Les différents modes de preuve (par écrit, par témoin, par présomption judiciaire...) sont repris aux articles 1363 et suivants du code civil. Le rapport de l'expert judiciaire jouit d'un statut particulier puisqu'il s'inscrit dans le cadre de l'administration judiciaire de la preuve. Ainsi, il fait foi mais n'est pas un acte authentique, il va au-delà d'un constat. Il vise à éclairer le juge sans, pour autant, que ce dernier ne se sente lié.
Le principe général est la liberté des preuves, sauf exceptions. Les conflits de preuve se règlent donc en déterminant le titre le plus vraisemblable (voir partie 1 « La preuve par tous moyens »). Dans certains cas, la mise en oeuvre du principe du contradictoire ne permettant pas d'arbitrer entre les pièces produites par les demandeurs et celles apportées par les défendeurs, l'expert-comptable judiciaire peut s'appuyer sur la NEP 500. Enfin, l'expert doit se méfier des biais cognitifs, rester humble, se garder des idées reçues et adopter une approche technique et scientifique.

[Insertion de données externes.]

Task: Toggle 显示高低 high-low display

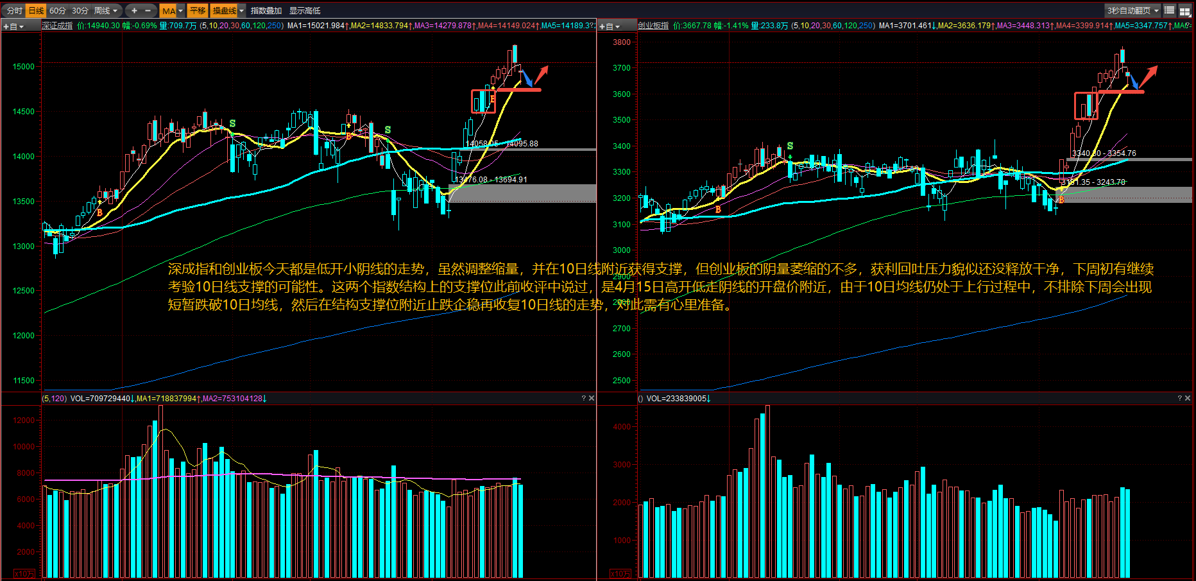Action: (305, 10)
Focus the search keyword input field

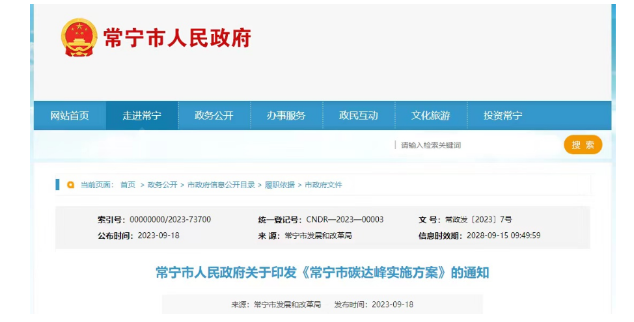[475, 145]
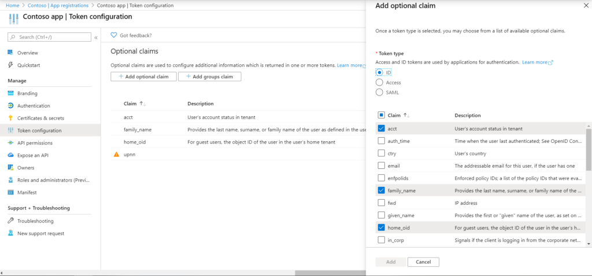Viewport: 592px width, 276px height.
Task: Click the API permissions icon
Action: (11, 143)
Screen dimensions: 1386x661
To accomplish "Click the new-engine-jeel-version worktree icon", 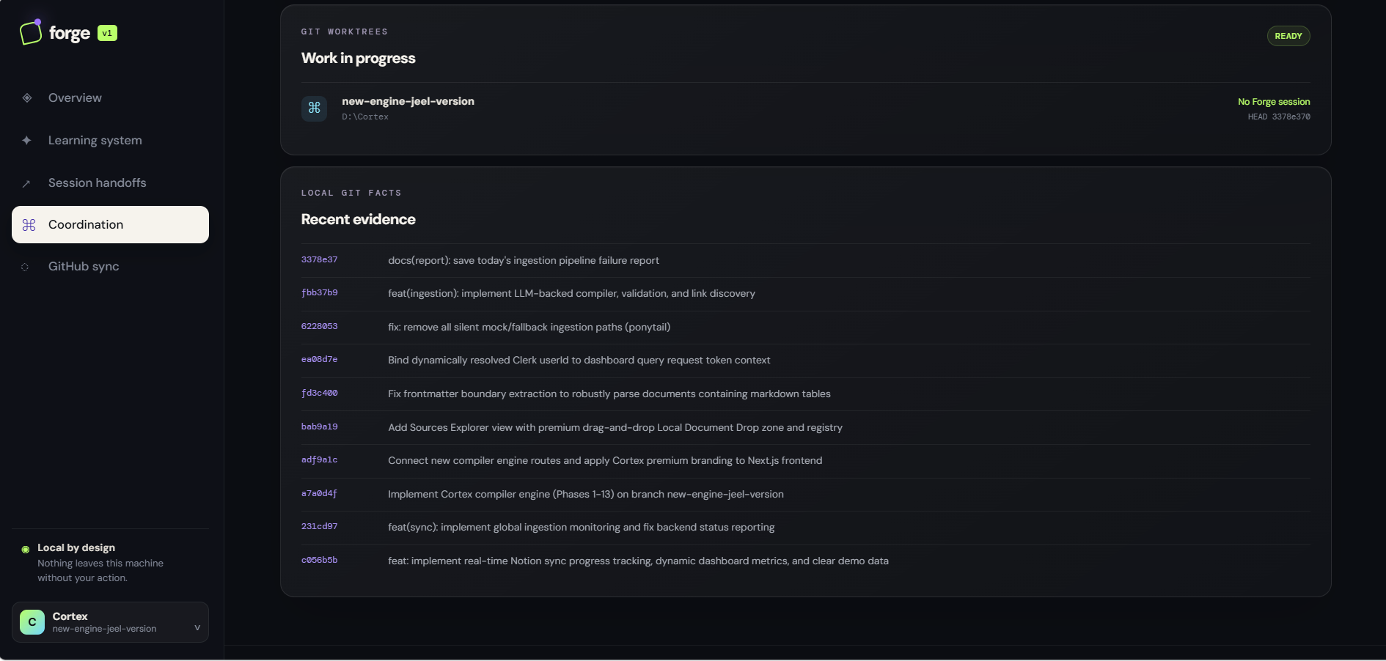I will coord(315,108).
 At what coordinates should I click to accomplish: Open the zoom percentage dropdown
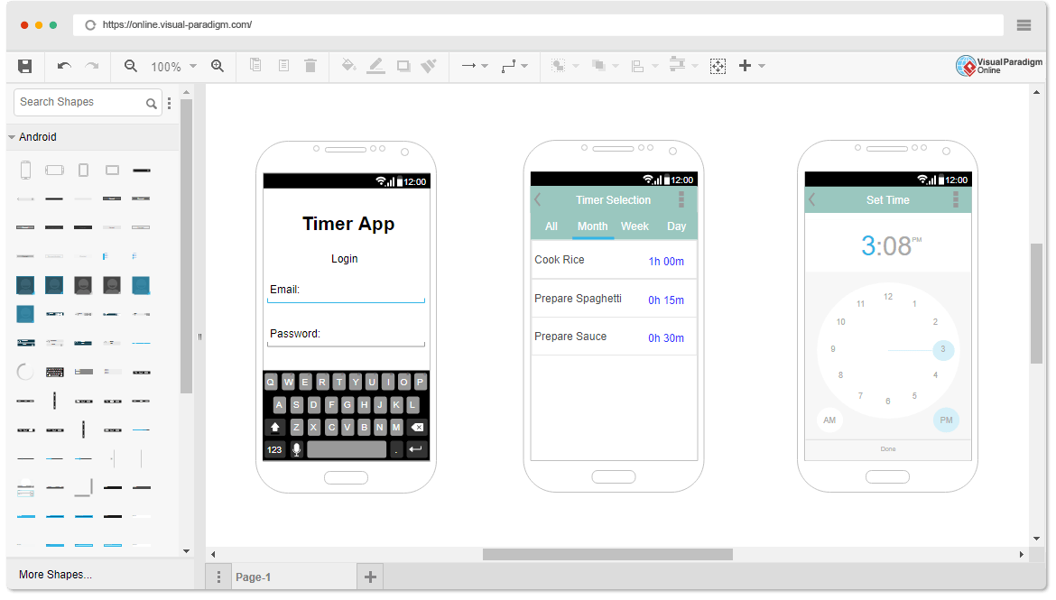[192, 65]
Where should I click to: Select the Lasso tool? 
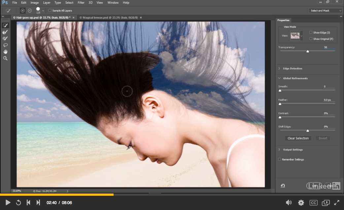(x=5, y=45)
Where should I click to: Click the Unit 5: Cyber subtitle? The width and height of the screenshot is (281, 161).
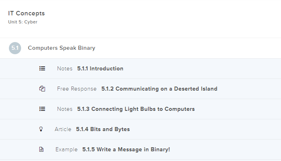(23, 22)
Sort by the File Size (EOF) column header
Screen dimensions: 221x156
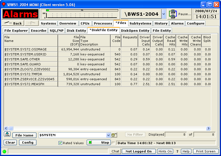pyautogui.click(x=69, y=41)
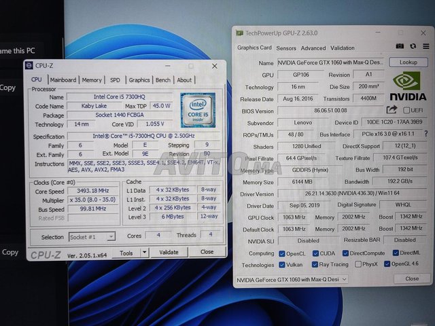The image size is (435, 326).
Task: Open the GPU selection dropdown in GPU-Z
Action: 292,279
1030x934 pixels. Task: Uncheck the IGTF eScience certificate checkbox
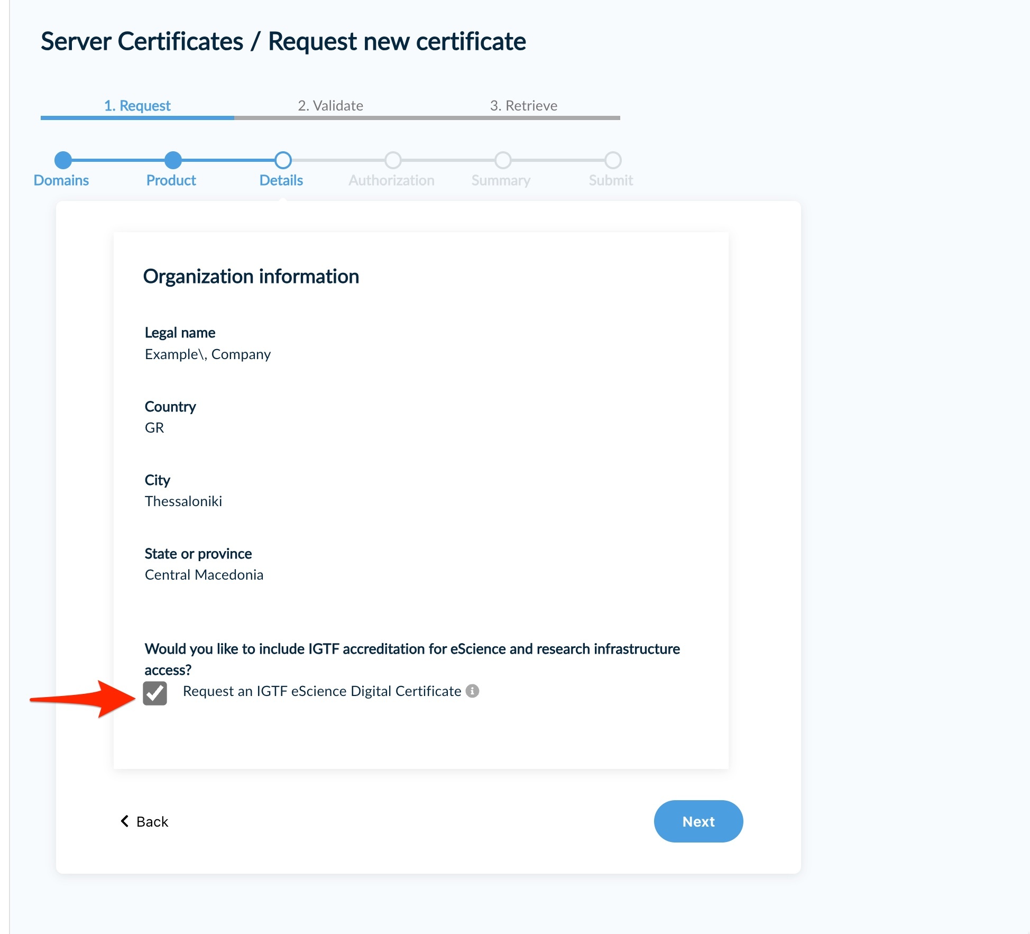point(155,693)
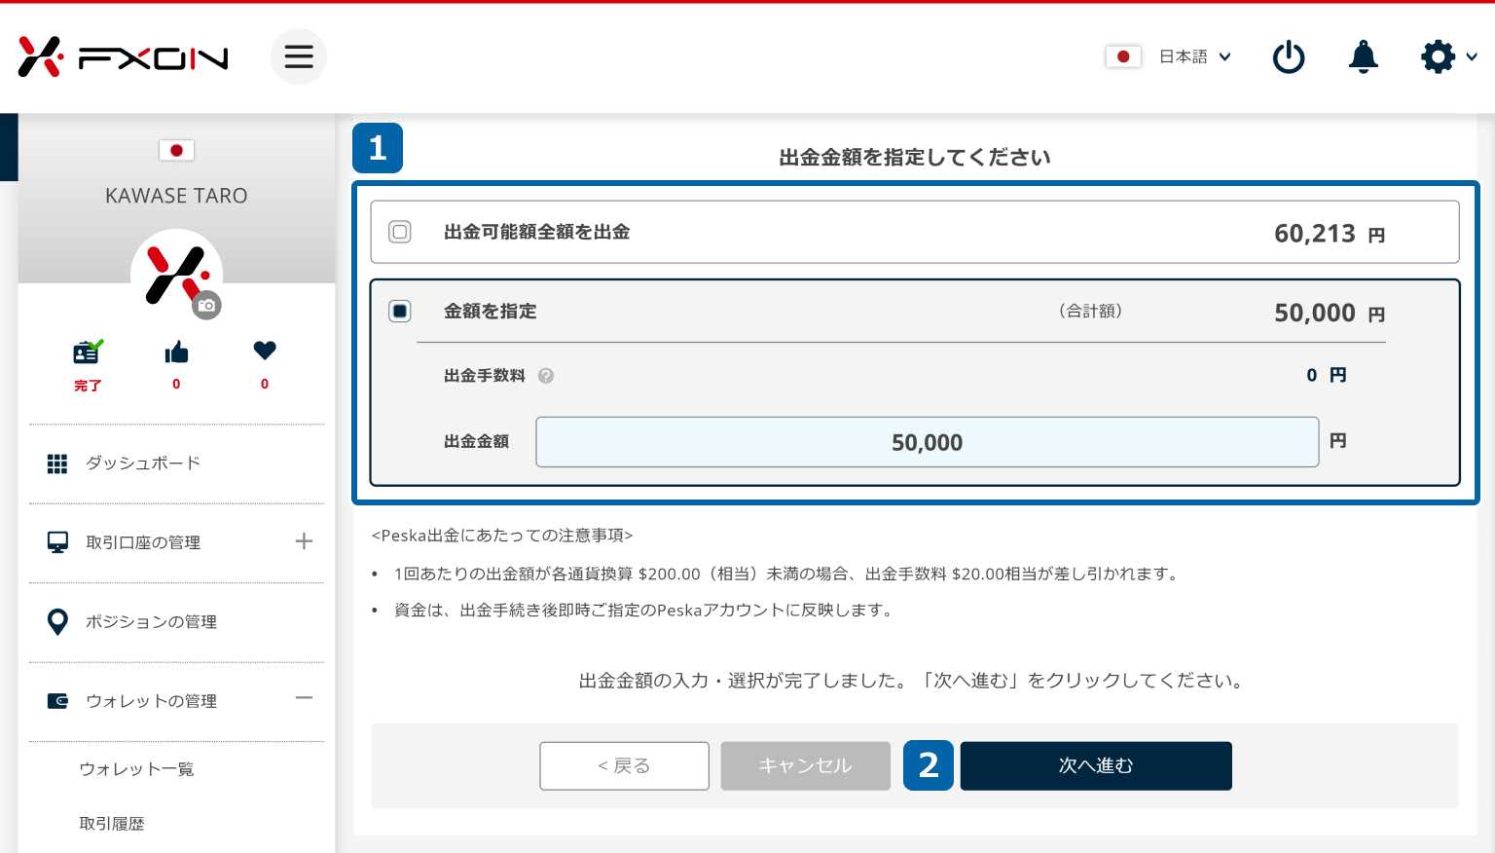Click the 次へ進む button
The height and width of the screenshot is (853, 1495).
[1095, 766]
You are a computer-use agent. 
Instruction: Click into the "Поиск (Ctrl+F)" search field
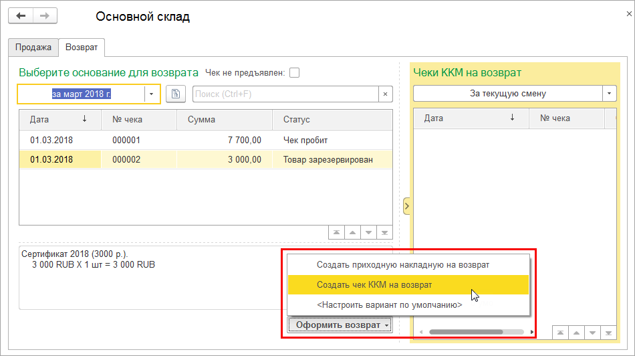point(285,94)
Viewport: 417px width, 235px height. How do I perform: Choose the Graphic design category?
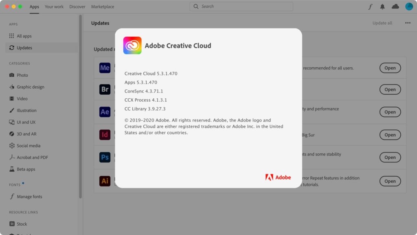pos(30,87)

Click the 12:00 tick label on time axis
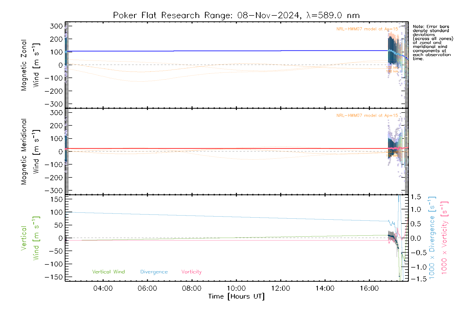coord(280,288)
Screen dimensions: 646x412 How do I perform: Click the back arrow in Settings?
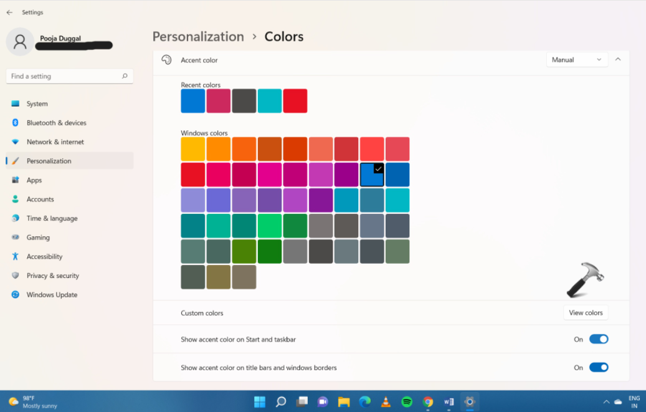click(x=9, y=12)
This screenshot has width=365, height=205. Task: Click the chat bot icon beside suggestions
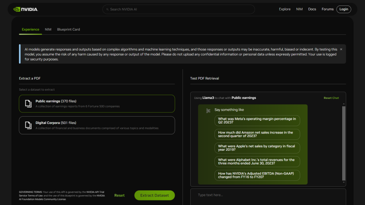pos(208,111)
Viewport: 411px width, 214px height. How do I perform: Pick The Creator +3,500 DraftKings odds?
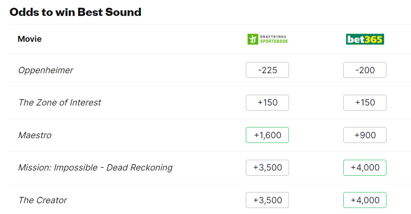point(267,200)
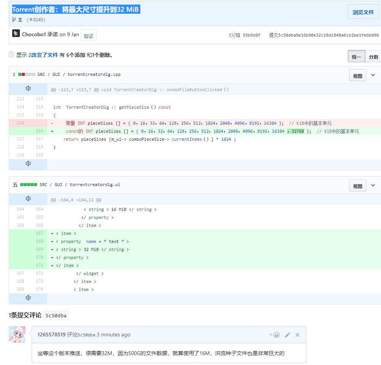This screenshot has height=365, width=381.
Task: Switch to split diff view (分割)
Action: click(373, 57)
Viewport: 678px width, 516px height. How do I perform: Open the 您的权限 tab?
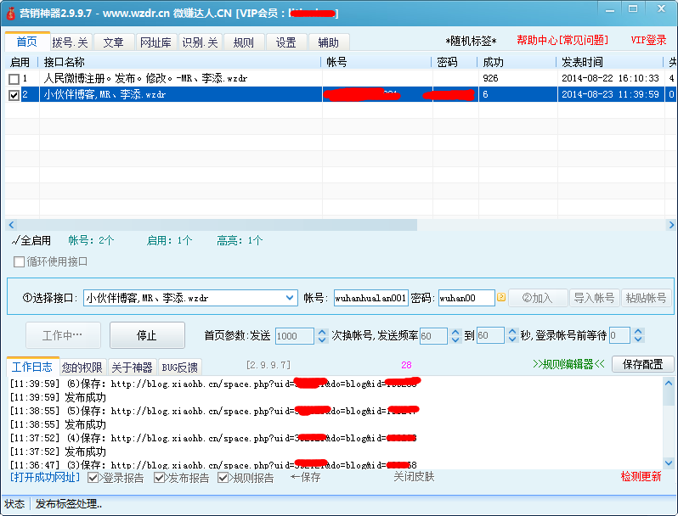82,367
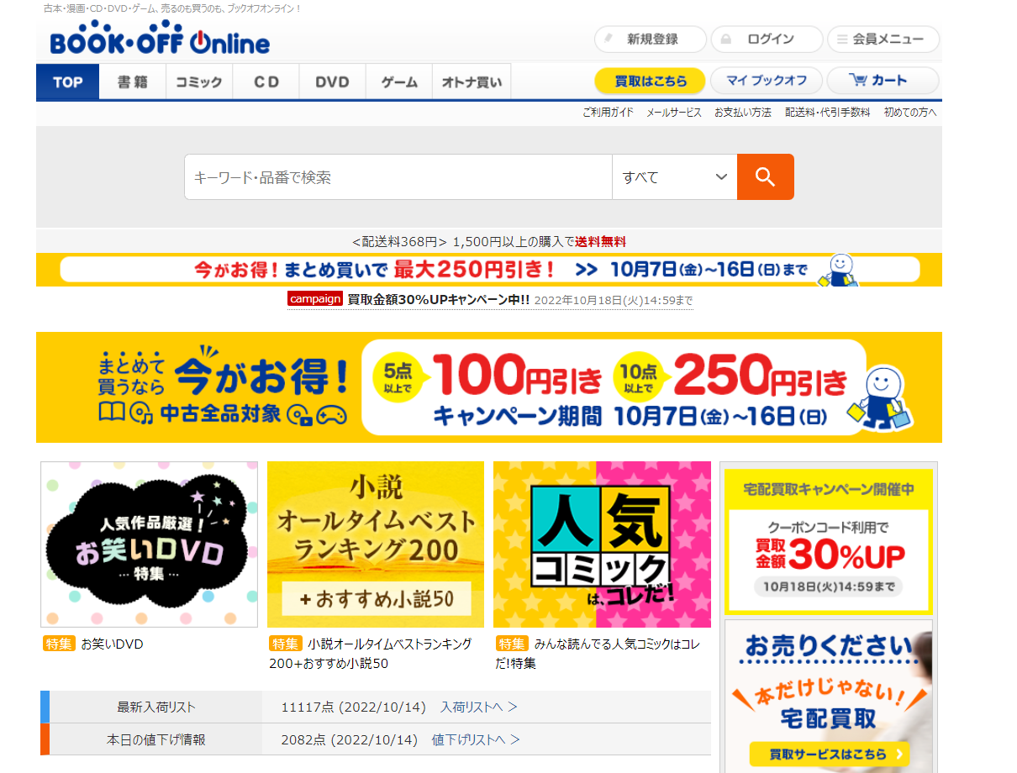Open the ご利用ガイド link
This screenshot has height=773, width=1017.
point(608,113)
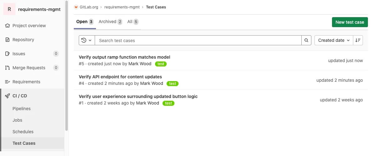Click the Requirements list icon
372x156 pixels.
point(8,82)
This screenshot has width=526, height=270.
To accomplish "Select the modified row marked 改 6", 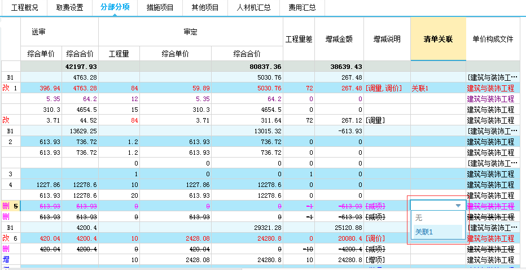I will point(11,238).
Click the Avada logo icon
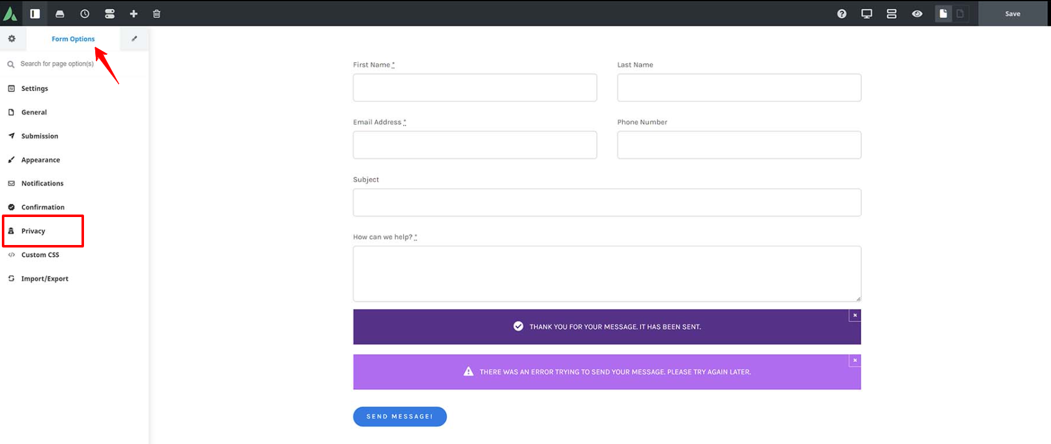 [11, 13]
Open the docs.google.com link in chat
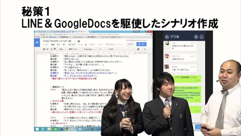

Le droit au secret des affaires s'impose à tous. La procédure d'expertise nécessite d'être adaptée avec l'accord des parties. L'expert doit veiller à ce que les pièces soumises au secret des affaires dont il demande communication sont nécessaires à sa mission.Dans ces conditions, il n'y a pas d'incompatibilité entre le respect du contradictoire et l'examen par l'expert, hors la présence des parties, de pièces nécessaires à sa mission. La procédure mise en place avec l'accord des parties ou du juge ayant été respectée, il est considéré que le rapport conserve sa valeur probante.
En matière d'évaluation du préjudice, c'est au demandeur d'« articuler » un chiffre et d'en apporter la preuve. Toutefois, la preuve du lien de causalité entre le fait générateur et le préjudice peut être particulièrement difficile à établir dans beaucoup de situations. Le rôle de l'expert judiciaire relève, alors, d'une appréciation technique et il doit s'en tenir aux faits.
La falsification de documents peut intervenir en amont de l'expertise ou en cours d'expertise. L'expert judiciaire doit identifier toutes les falsifications, pour un calcul pertinent des préjudices civils.Pour ce faire, il doit tenter d'examiner l'exhaustivité des transactions lorsque la falsification a été réalisée en amont de l'expertise, et mettre en oeuvre les méthodologies classiques de l'audit lorsque la falsification intervient en cours d'expertise. Face à ce risque, il s'appuie sur le principe du contradictoire, sans faire systématiquement preuve de scepticisme. En cas de doute, le recours à un sapiteur est nécessaire.
La force probante des états de synthèse, autrement dit leur image fidèle, repose sur la certitude de l'intégrité du système, qui doit transmettre toutes les données comptables sources sans les altérer et sans omettre également de bien s'assurer de leur qualité et de leur adéquation appropriée.
La preuve a pour but d'emporter la conviction du juge et l'expertise judiciaire est un mode de preuve. La preuve est fondamentale dans toutes les expertises judiciaires. Or, dans un monde dématérialisé, le volume des pièces est virtuellement illimité et certaines parties en profitent : elles inondent l'expert judiciaire de pièces sans, pour autant, communiquer les pièces pertinentes. Contrairement à une idée reçue dans le grand public, la notion de preuve ne relève pas d'une distinction entre le tout blanc et le tout noir, elle entre souvent dans une zone grise.
La perte de chance est souvent la « voiture balai » des préjudices invoqués, juste avant le préjudice moral et l'article 700 du code de procédure civile ! Les demandeurs imaginent qu'il convient de l'affirmer sans la démontrer. Pourtant, il ne faut pas confondre perte de chance et incertitude sur la réalité du préjudice, du lien de causalité ou du niveau du gain manqué.